Tome I - Fascicules 7 & 8 - octobre 1981-février 1982
P. STASSEN, Professeur d'Exploitation des Mines à l'Université de Liège, Officier de tir au Fort de Tancrémont
Le Colonel Devos, commandant du fort de Tancrémont pendant la guerre, a publié dans La Belgique militaire du 10 mai 1979, une note intitulée : Tancrémont - 10 mai 1940 - L'effort de titan que réalisèrent les hommes du fort pour le mettre en état de remplir sa mission. Ce récit était dédié par l'auteur à tous ceux qui, le 10 mai 1040, faisaient partie de la garnison du fort de Tancrémont et particulièrement à la mémoire de ceux qui ne sont plus.
Le fort est établi tout près de la chapelle du "Vieux bon Dieu de Tancrémont", au lieu dit "mamelon 300" de l'éperon schisto-gréseux qui sépare les vallées de la Vesdre et de la Hoëgne.

— Matériel fourni —
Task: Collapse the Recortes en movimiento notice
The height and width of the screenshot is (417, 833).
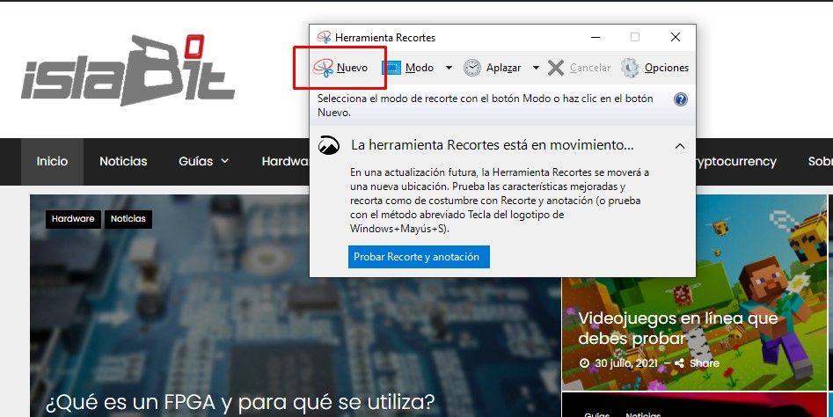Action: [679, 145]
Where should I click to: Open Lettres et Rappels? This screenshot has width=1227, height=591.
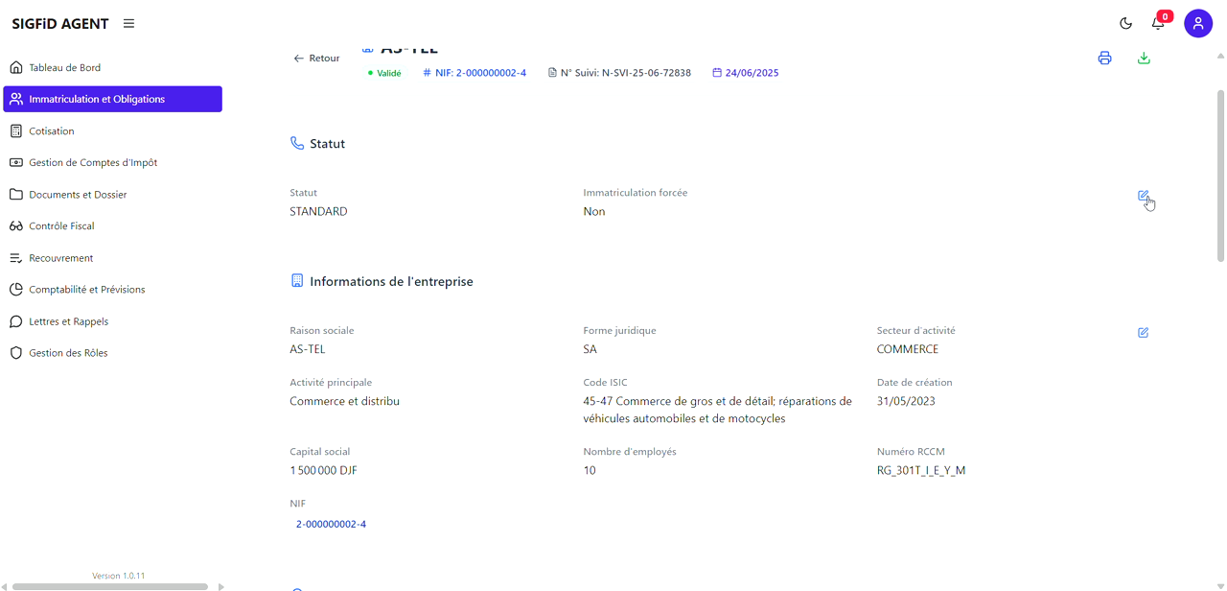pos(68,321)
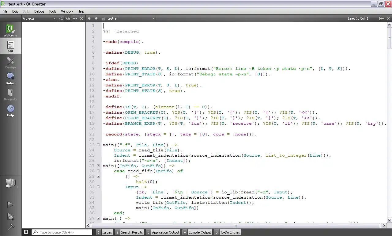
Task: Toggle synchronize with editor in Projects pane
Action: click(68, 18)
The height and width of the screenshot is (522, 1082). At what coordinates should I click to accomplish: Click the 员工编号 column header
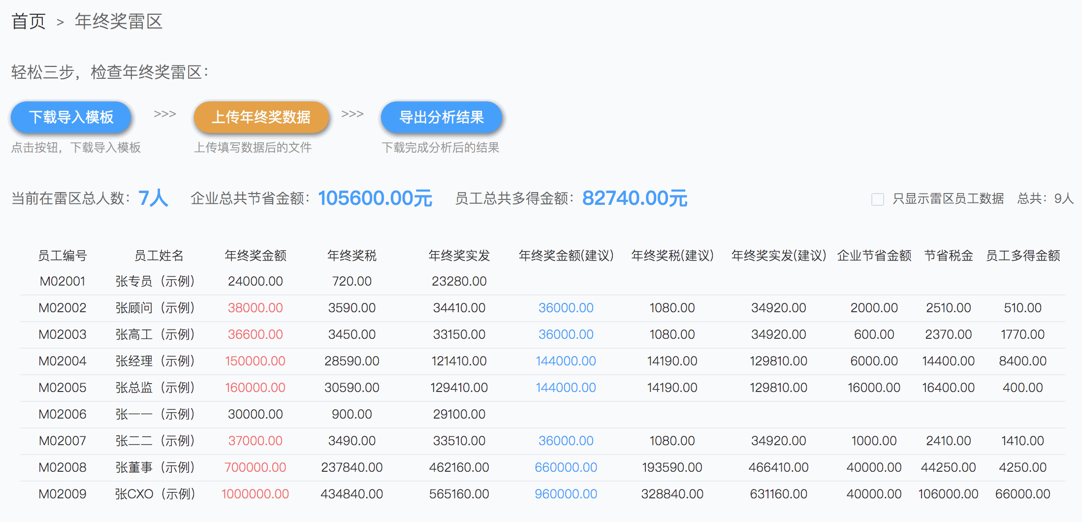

— Consigne 1 —
Relevez dans l'extrait sur le fort de Tancrémont tous les titres, grades et fonctions attribués aux personnes nommées, en indiquant à qui chacun se rapporte.
— Consigne 2 —
Recopiez à l'identique, dans les entrées, le passage allant de la ligne contenant « Where should I » jusqu'à la fin des entrées, sans reprendre les images.

— Corrigé 1 —
- Professeur d'Exploitation des Mines à l'Université de Liège : P. Stassen
- Officier de tir au Fort de Tancrémont : P. Stassen
- Colonel : Devos
- Commandant du fort de Tancrémont pendant la guerre : Devos

— Corrigé 2 —
Where should I click to: Open Lettres et Rappels? This screenshot has width=1227, height=591.
pos(68,321)
Task: Toggle synchronize with editor in Projects pane
Action: click(68, 18)
The height and width of the screenshot is (522, 1082). At what coordinates should I click to accomplish: Click the 员工编号 column header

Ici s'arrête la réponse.